Records for processing
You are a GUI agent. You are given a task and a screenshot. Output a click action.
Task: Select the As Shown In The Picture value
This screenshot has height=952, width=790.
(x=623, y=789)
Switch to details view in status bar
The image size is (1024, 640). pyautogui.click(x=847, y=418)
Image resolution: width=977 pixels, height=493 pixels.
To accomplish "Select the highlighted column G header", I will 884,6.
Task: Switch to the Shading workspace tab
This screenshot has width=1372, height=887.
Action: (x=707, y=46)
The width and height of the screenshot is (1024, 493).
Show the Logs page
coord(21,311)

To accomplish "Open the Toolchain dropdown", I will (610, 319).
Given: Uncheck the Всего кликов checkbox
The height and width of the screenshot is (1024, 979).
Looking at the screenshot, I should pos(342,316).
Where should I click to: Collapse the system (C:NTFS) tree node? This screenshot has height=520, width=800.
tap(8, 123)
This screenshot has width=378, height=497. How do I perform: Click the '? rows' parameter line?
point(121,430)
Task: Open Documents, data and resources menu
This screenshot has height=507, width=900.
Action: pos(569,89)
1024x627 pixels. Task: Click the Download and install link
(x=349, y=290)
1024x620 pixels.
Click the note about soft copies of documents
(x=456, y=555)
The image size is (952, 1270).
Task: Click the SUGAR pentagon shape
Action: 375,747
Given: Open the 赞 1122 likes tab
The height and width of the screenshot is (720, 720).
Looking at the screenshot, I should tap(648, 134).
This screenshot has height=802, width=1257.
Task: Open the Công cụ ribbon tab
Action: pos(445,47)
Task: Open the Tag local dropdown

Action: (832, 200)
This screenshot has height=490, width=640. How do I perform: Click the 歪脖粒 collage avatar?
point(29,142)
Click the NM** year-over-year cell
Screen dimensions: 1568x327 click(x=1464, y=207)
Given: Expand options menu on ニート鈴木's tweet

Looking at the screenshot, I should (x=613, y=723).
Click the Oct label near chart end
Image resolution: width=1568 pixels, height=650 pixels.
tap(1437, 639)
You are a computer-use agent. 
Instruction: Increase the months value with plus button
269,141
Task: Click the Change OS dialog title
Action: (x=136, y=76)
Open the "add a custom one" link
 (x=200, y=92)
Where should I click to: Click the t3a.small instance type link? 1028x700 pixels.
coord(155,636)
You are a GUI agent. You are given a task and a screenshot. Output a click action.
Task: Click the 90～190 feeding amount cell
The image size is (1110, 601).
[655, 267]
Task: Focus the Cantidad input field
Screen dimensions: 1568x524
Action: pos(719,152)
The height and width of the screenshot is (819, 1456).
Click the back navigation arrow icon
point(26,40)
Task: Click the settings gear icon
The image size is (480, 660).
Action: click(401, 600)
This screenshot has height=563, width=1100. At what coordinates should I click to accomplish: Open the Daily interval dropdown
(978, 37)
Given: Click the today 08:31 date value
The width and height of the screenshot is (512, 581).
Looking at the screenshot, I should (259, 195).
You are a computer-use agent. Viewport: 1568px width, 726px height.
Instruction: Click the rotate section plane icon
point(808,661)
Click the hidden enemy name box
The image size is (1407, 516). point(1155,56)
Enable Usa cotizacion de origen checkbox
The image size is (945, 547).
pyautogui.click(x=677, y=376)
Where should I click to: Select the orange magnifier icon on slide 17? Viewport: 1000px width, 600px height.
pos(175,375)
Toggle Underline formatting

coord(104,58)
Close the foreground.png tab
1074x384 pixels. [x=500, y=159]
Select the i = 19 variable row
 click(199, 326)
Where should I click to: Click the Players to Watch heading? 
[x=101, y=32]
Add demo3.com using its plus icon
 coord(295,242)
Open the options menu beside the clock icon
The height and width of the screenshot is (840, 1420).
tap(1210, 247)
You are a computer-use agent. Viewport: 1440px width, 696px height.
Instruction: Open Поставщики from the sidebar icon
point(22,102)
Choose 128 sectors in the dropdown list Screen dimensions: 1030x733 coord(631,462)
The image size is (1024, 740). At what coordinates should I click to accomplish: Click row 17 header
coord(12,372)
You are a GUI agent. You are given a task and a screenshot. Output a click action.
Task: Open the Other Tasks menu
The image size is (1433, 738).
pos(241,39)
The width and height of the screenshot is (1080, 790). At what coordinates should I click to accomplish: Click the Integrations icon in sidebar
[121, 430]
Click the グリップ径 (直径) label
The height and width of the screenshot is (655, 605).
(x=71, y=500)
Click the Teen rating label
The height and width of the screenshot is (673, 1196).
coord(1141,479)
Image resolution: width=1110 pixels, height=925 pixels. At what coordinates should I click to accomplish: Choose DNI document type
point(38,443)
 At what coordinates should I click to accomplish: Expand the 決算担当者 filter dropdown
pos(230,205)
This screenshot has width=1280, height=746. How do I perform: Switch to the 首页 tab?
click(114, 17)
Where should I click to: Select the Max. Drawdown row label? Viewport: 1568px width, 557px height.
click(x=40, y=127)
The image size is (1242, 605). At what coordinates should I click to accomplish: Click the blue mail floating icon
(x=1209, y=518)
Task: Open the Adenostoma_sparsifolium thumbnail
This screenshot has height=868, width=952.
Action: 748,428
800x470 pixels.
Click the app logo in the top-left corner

To do
Please write out the records from above, keeping every line exact.

Task output
You are a GUI agent. You are given a task and a screenshot. Output a click action.
Task: Select the As Shown In The Picture value
This screenshot has height=952, width=790.
(x=623, y=789)
Switch to details view in status bar
The image size is (1024, 640). pyautogui.click(x=847, y=418)
Image resolution: width=977 pixels, height=493 pixels.
To accomplish "Select the highlighted column G header", I will 884,6.
Task: Switch to the Shading workspace tab
This screenshot has width=1372, height=887.
Action: (x=707, y=46)
The width and height of the screenshot is (1024, 493).
Show the Logs page
coord(21,311)

To accomplish "Open the Toolchain dropdown", I will (610, 319).
Given: Uncheck the Всего кликов checkbox
The height and width of the screenshot is (1024, 979).
Looking at the screenshot, I should pos(342,316).
Where should I click to: Collapse the system (C:NTFS) tree node? This screenshot has height=520, width=800.
tap(8, 123)
This screenshot has width=378, height=497. How do I perform: Click the '? rows' parameter line?
point(121,430)
Task: Open Documents, data and resources menu
This screenshot has height=507, width=900.
Action: pos(569,89)
1024x627 pixels. Task: Click the Download and install link
(x=349, y=290)
1024x620 pixels.
Click the note about soft copies of documents
(x=456, y=555)
The image size is (952, 1270).
Task: Click the SUGAR pentagon shape
Action: 375,747
Given: Open the 赞 1122 likes tab
The height and width of the screenshot is (720, 720).
Looking at the screenshot, I should tap(648, 134).
This screenshot has height=802, width=1257.
Task: Open the Công cụ ribbon tab
Action: pos(445,47)
Task: Open the Tag local dropdown

Action: (832, 200)
This screenshot has height=490, width=640. How do I perform: Click the 歪脖粒 collage avatar?
point(29,142)
Click the NM** year-over-year cell
Screen dimensions: 1568x327 click(x=1464, y=207)
Given: Expand options menu on ニート鈴木's tweet

Looking at the screenshot, I should (x=613, y=723).
Click the Oct label near chart end
Image resolution: width=1568 pixels, height=650 pixels.
tap(1437, 639)
You are a computer-use agent. 
Instruction: Increase the months value with plus button
269,141
Task: Click the Change OS dialog title
Action: (x=136, y=76)
Open the "add a custom one" link
 (x=200, y=92)
Where should I click to: Click the t3a.small instance type link? 1028x700 pixels.
coord(155,636)
You are a GUI agent. You are given a task and a screenshot. Output a click action.
Task: Click the 90～190 feeding amount cell
The image size is (1110, 601).
[655, 267]
Task: Focus the Cantidad input field
Screen dimensions: 1568x524
Action: pos(719,152)
The height and width of the screenshot is (819, 1456).
Click the back navigation arrow icon
point(26,40)
Task: Click the settings gear icon
The image size is (480, 660).
Action: click(401, 600)
This screenshot has height=563, width=1100. At what coordinates should I click to accomplish: Open the Daily interval dropdown
(978, 37)
Given: Click the today 08:31 date value
The width and height of the screenshot is (512, 581).
Looking at the screenshot, I should (259, 195).
You are a computer-use agent. Viewport: 1568px width, 726px height.
Instruction: Click the rotate section plane icon
point(808,661)
Click the hidden enemy name box
The image size is (1407, 516). point(1155,56)
Enable Usa cotizacion de origen checkbox
The image size is (945, 547).
pyautogui.click(x=677, y=376)
Where should I click to: Select the orange magnifier icon on slide 17? Viewport: 1000px width, 600px height.
pos(175,375)
Toggle Underline formatting

coord(104,58)
Close the foreground.png tab
1074x384 pixels. [x=500, y=159]
Select the i = 19 variable row
 click(199, 326)
Where should I click to: Click the Players to Watch heading? 
[x=101, y=32]
Add demo3.com using its plus icon
 coord(295,242)
Open the options menu beside the clock icon
The height and width of the screenshot is (840, 1420).
tap(1210, 247)
You are a computer-use agent. Viewport: 1440px width, 696px height.
Instruction: Open Поставщики from the sidebar icon
point(22,102)
Choose 128 sectors in the dropdown list Screen dimensions: 1030x733 coord(631,462)
The image size is (1024, 740). At what coordinates should I click to accomplish: Click row 17 header
coord(12,372)
You are a GUI agent. You are given a task and a screenshot. Output a click action.
Task: Open the Other Tasks menu
The image size is (1433, 738).
pos(241,39)
The width and height of the screenshot is (1080, 790). At what coordinates should I click to accomplish: Click the Integrations icon in sidebar
[121, 430]
Click the グリップ径 (直径) label
The height and width of the screenshot is (655, 605).
(x=71, y=500)
Click the Teen rating label
The height and width of the screenshot is (673, 1196).
coord(1141,479)
Image resolution: width=1110 pixels, height=925 pixels. At what coordinates should I click to accomplish: Choose DNI document type
point(38,443)
 At what coordinates should I click to accomplish: Expand the 決算担当者 filter dropdown
pos(230,205)
This screenshot has width=1280, height=746. How do I perform: Switch to the 首页 tab?
click(114, 17)
Where should I click to: Select the Max. Drawdown row label? Viewport: 1568px width, 557px height.
click(x=40, y=127)
The image size is (1242, 605). At what coordinates should I click to accomplish: Click the blue mail floating icon
(x=1209, y=518)
Task: Open the Adenostoma_sparsifolium thumbnail
This screenshot has height=868, width=952.
Action: 748,428
800x470 pixels.
Click the app logo in the top-left corner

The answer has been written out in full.